第41話
完全に一人ぼっちのミミがどうしてこの家までたどり着いて来たのか。
その疑問はカエルとミミの会話を聞いているとなんとなく見えて来た。
ミミは【捨てられた町】へ来たとき、本当に一人ぼっちだった。
それを寂しいとも感じないし、こんなものだと思っていたようだ。
だけど数日前、僕の匂いを感じ取ったのだそうだ。
それは知らない人間の匂いだったが、自分の持ち主である愛菜がミミに話していた事を思い出した。
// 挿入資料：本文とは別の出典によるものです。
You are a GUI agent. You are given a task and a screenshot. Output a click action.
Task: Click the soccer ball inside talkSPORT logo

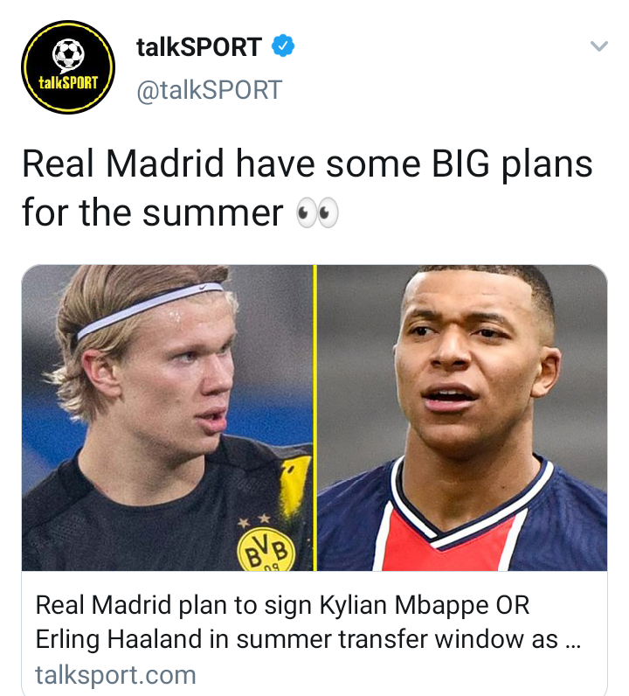[x=68, y=53]
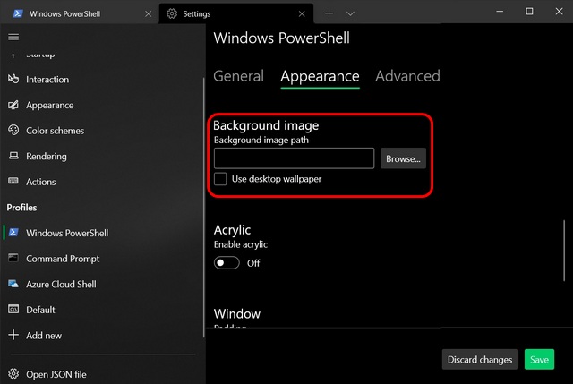The width and height of the screenshot is (573, 384).
Task: Open the hamburger navigation menu
Action: pyautogui.click(x=13, y=37)
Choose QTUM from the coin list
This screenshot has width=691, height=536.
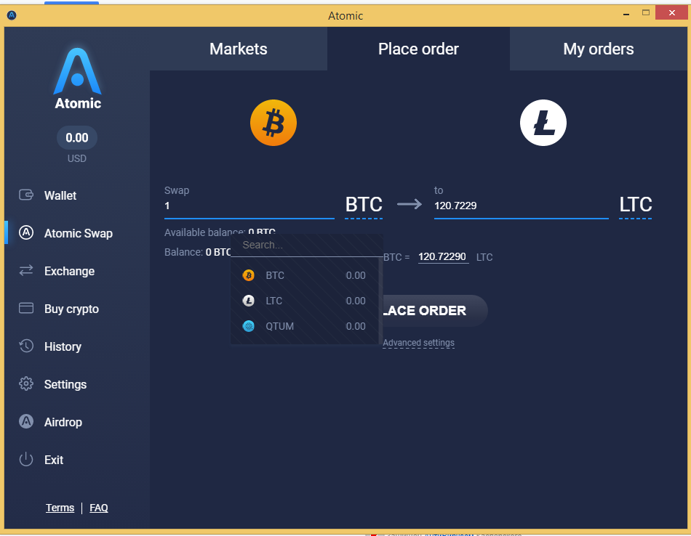coord(304,326)
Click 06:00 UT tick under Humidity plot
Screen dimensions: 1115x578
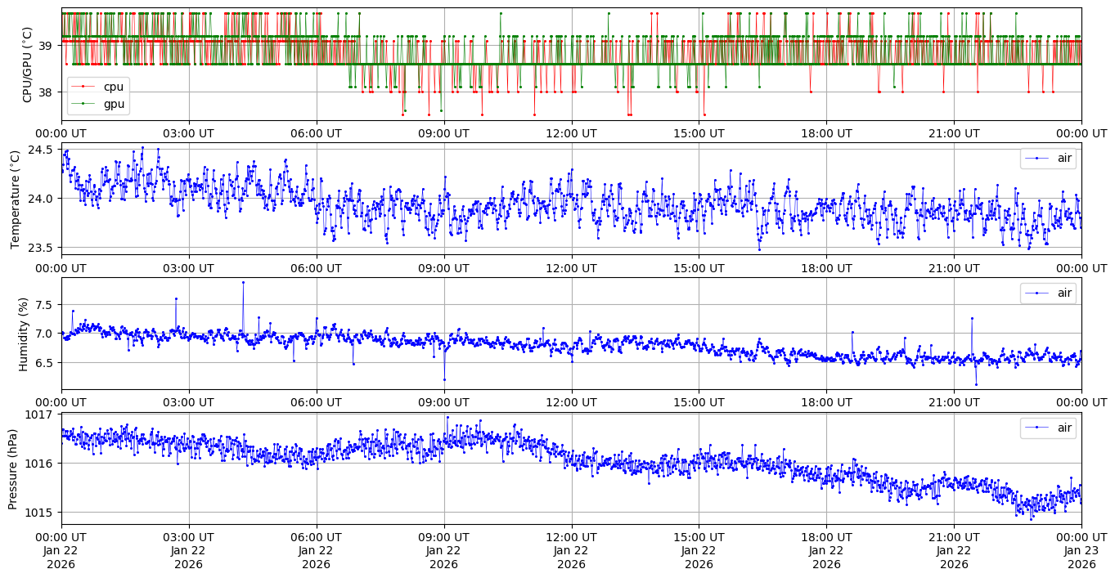coord(316,402)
『ルキって言ってね、勉強もスポーツもとてもよくできる男の子がいるの』
僕の事を話す愛菜はいつも頬を染めて、照れくさそうにしていた。
そして、愛菜の服に微かについていた僕の匂いを、ミミは一瞬にして思い出した。
愛菜が好きだった人がこの町にいる。
そう知ったミミはじっとしてなんていられなかった。
持ち主に通じる人間のそばにいたい。
持ち主が好きだった人間のそばにいたい。
そう思い、ここまで来たらしい。
僕はその話を聞きながら微かな吐き気を覚えていた。
ミミが言っている愛菜は僕が知っている愛菜とはかけ離れている。
愛菜が僕を好きだったなんて、そんなことは絶対にあり得ないんだ。
だって僕は愛菜に……。
そこまで思い出した瞬間、僕は勢いよく立ち上がっていた。
大きく肩で呼吸して爆発してしまいそうな自分の感情を抑え込む。
「気分が悪いから横になる」
冷たくそう言うと、僕は部屋へと戻って行ったのだった。